First, I join my colleagues who are members of the Public Accounts Committee in expressing appreciation of the work of Sir John Bourn, the Comptroller and Auditor General. We have paid tribute to his work—the whole House is indebted to him—but we should pay tribute also to the other people who work in the National Audit Office. Altogether, about 900 work there. We know that Sir John and the other senior people at the NAO serve the PAC and the entire House extremely well, but we should not forget that there are others who do important work but do not undertake the perhaps glamorous value-for-money studies. There are those who undertake the vital work of checking the Government's accounts to ensure that they can be certified as correct. As my right hon. Friend the Member for Ashton-under-Lyne (Mr. Sheldon) said, during the past year, these staff have brought to light some extremely worrying examples of the misuse of taxpayers' money. I pay tribute to all those who work in the NAO.

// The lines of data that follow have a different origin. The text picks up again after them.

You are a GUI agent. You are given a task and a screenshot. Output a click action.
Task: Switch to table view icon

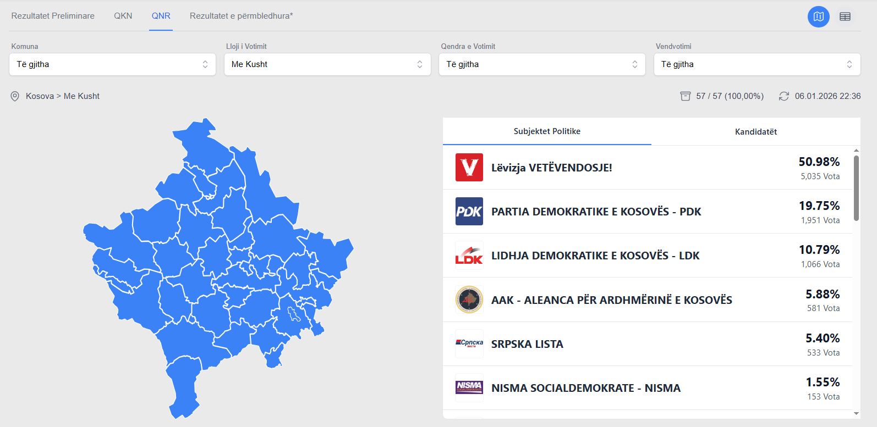[x=845, y=16]
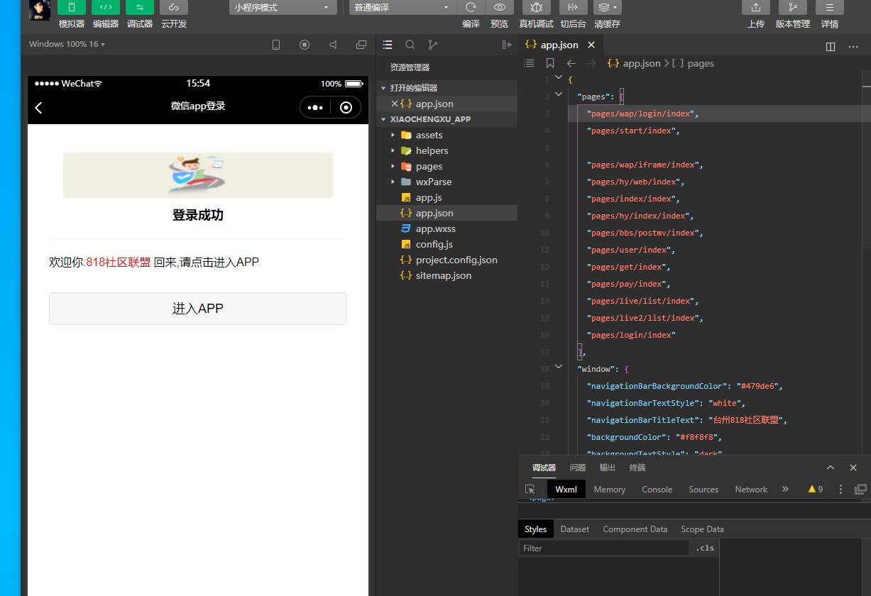Open the mini program mode dropdown

tap(283, 7)
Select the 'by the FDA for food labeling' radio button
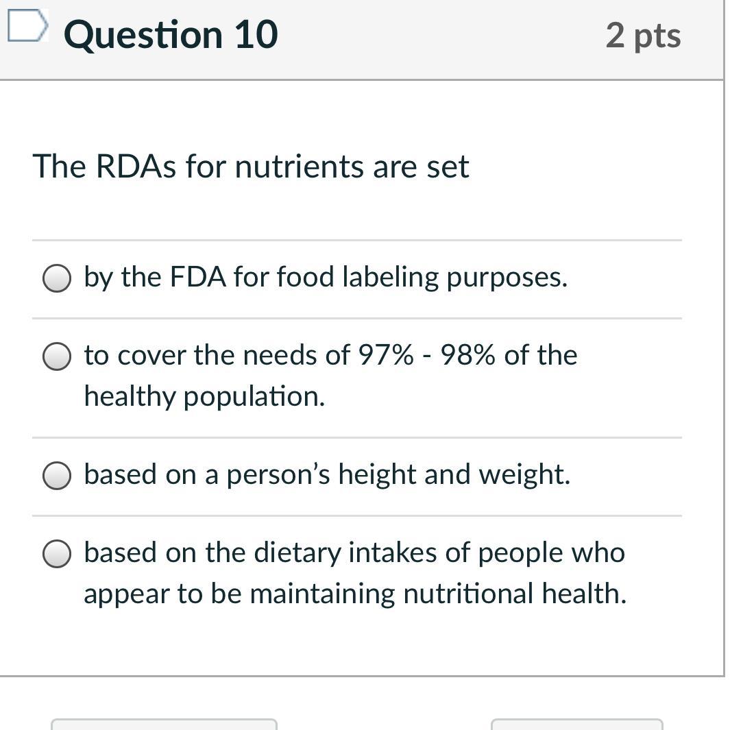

I join my right hon. and hon. Friends in expressing appreciation of the contribution made to the work of the PAC by five Conservative Members who served on it over the past few years. The hon. Member for Northampton, South (Mr. Morris) went on to become a Deputy Speaker. The hon. Member for Beaconsfield (Mr. Smith) has gone to sort out the Conservative party. The three other Government supporters who were members of the Committee retired from the House at the general election. The hon. Member for Beaconsfield will be welcomed back on the Committee when he feels that his time has come at Conservative party headquarters.

The three Government supporters who were members of the Committee and who left the House at the general election were Michael Latham, Sir Michael Shaw and Sir Ian Stewart. They all made valuable contributions to the Committee's work. I mention Sir Ian Stewart in particular, because he came to the Committee as a former Treasury Minister. He served on the Committee for only about 12 months, but he made an extremely valuable contribution during that period.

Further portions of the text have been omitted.